(Document and screenshot pointing entries)
------------------------------------------------------------
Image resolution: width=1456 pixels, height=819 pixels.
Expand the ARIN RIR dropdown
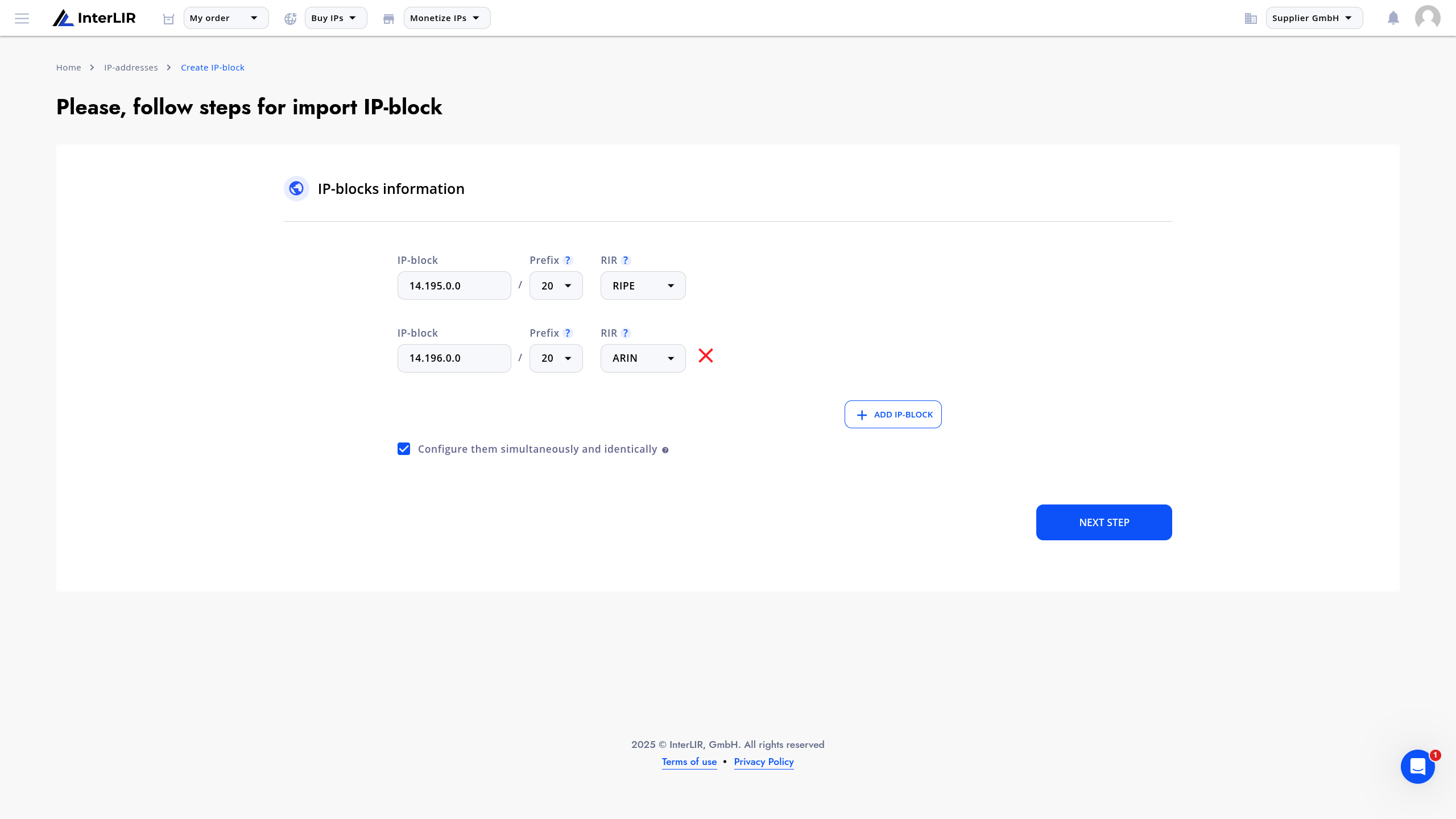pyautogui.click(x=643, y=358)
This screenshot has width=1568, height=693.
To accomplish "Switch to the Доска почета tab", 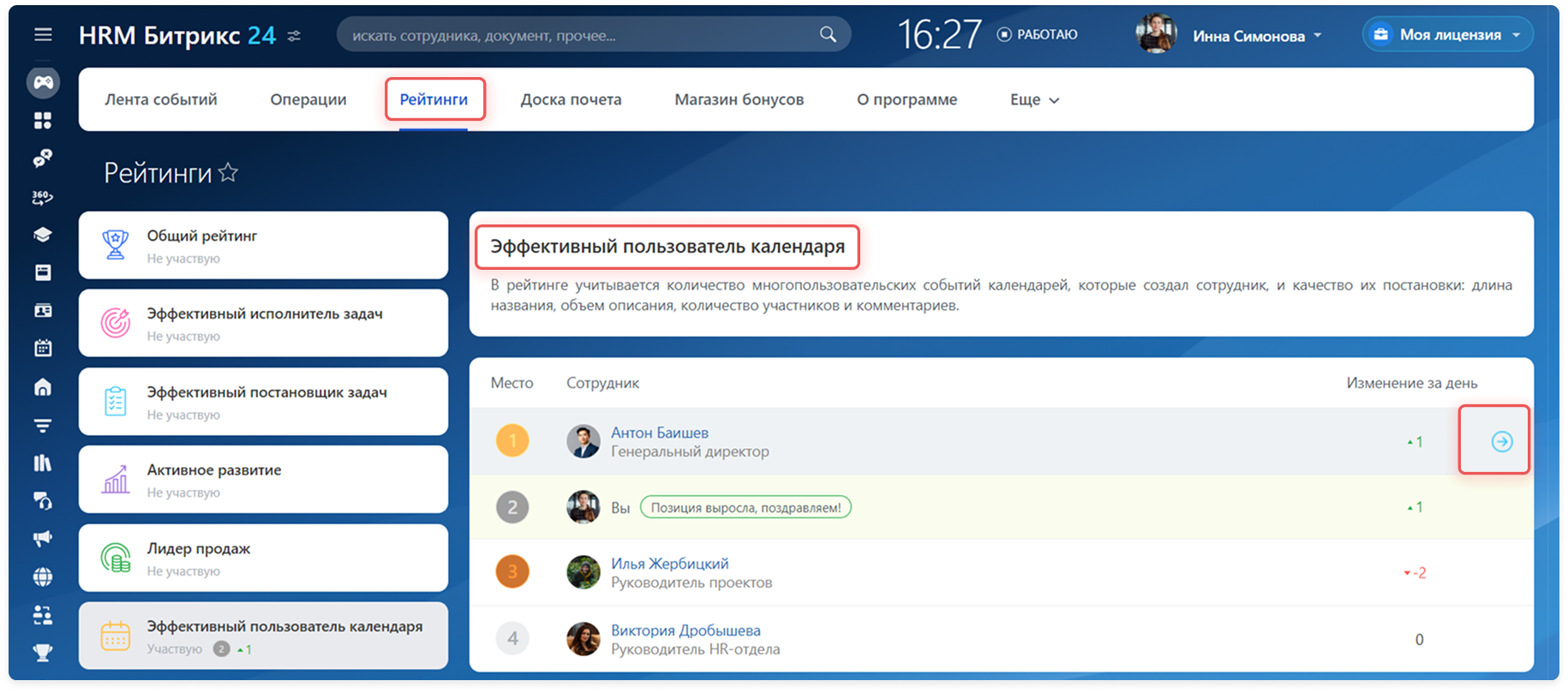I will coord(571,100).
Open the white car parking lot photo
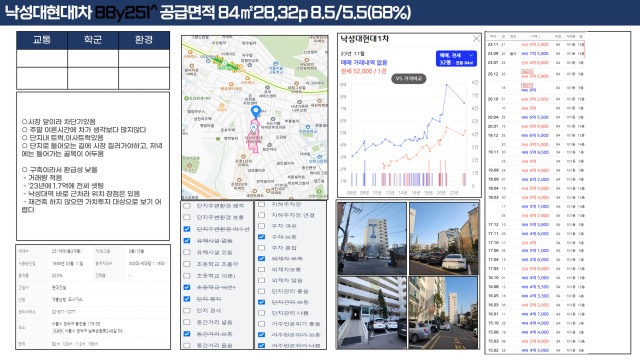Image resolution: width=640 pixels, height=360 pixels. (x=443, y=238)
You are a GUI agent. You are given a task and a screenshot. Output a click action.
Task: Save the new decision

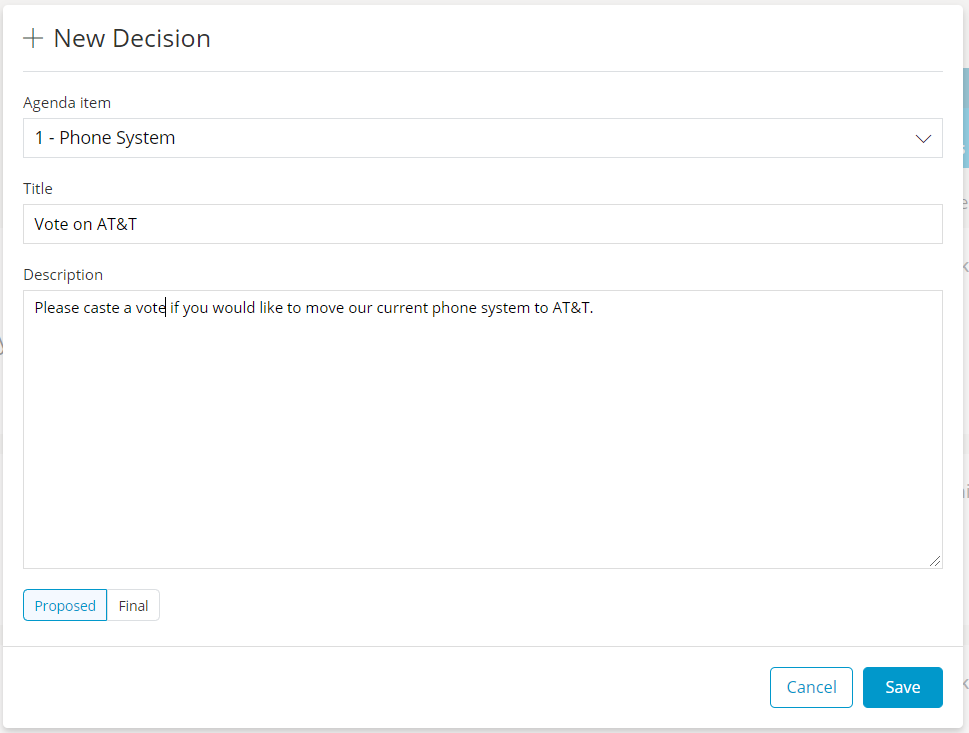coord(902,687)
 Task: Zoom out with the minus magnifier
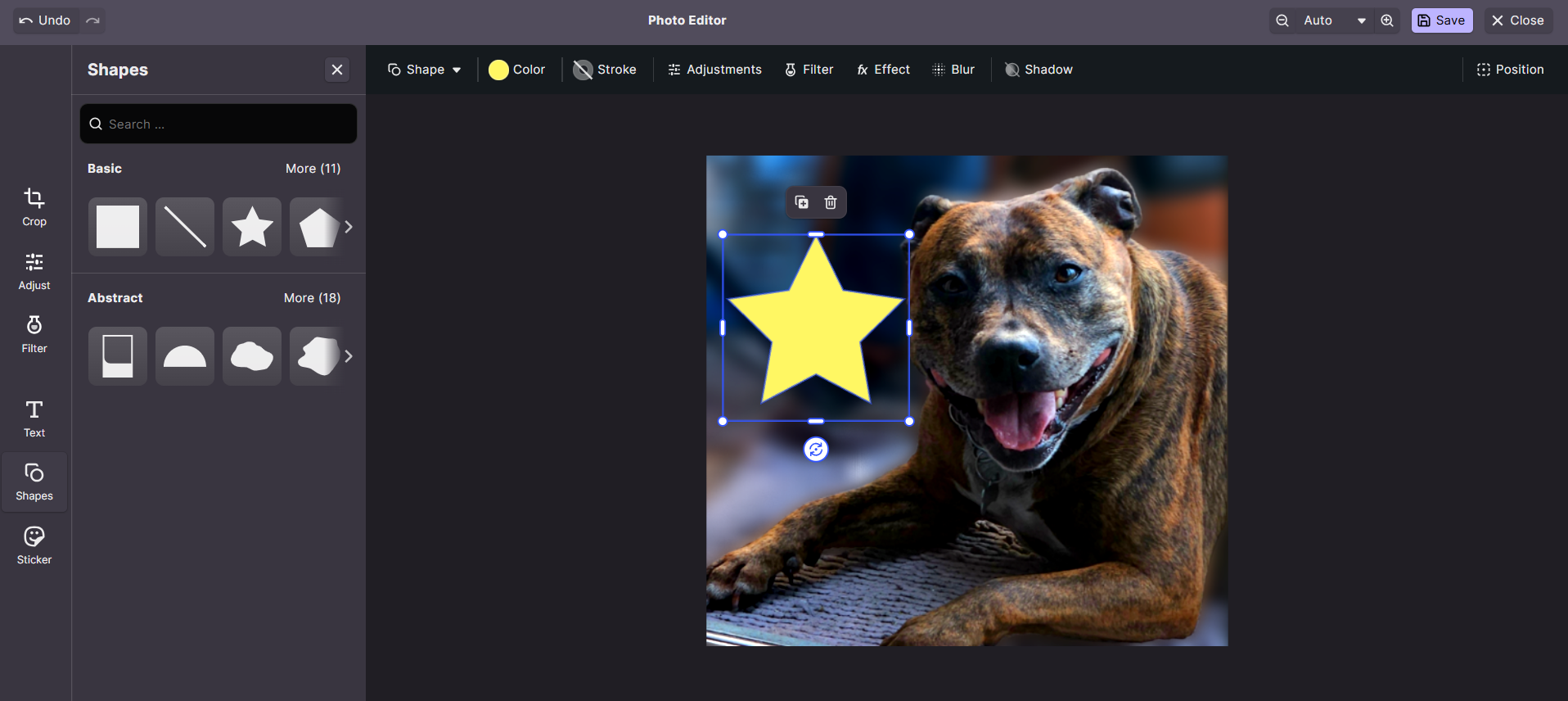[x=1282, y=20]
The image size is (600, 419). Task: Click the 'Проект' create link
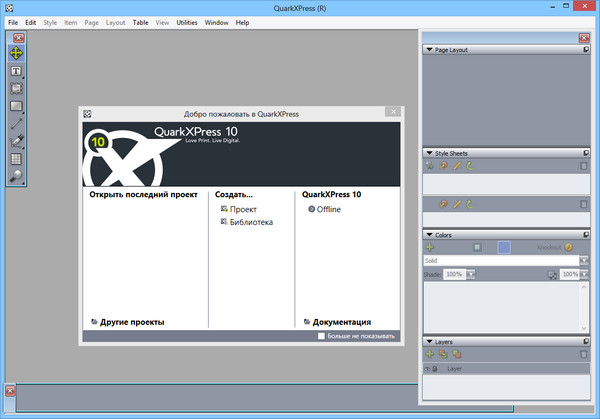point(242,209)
------------------------------------------------------------
**GIVEN PROBLEM**
Transcribe the material word for word, beginning at the line that contains "Task: Zoom out with the minus magnifier" and continuing through the end of the material. Leave the pictures out of your copy.

**WRITTEN ANSWER**
 Task: Zoom out with the minus magnifier
[x=1282, y=20]
The image size is (600, 419). Task: Click the 'Проект' create link
point(242,209)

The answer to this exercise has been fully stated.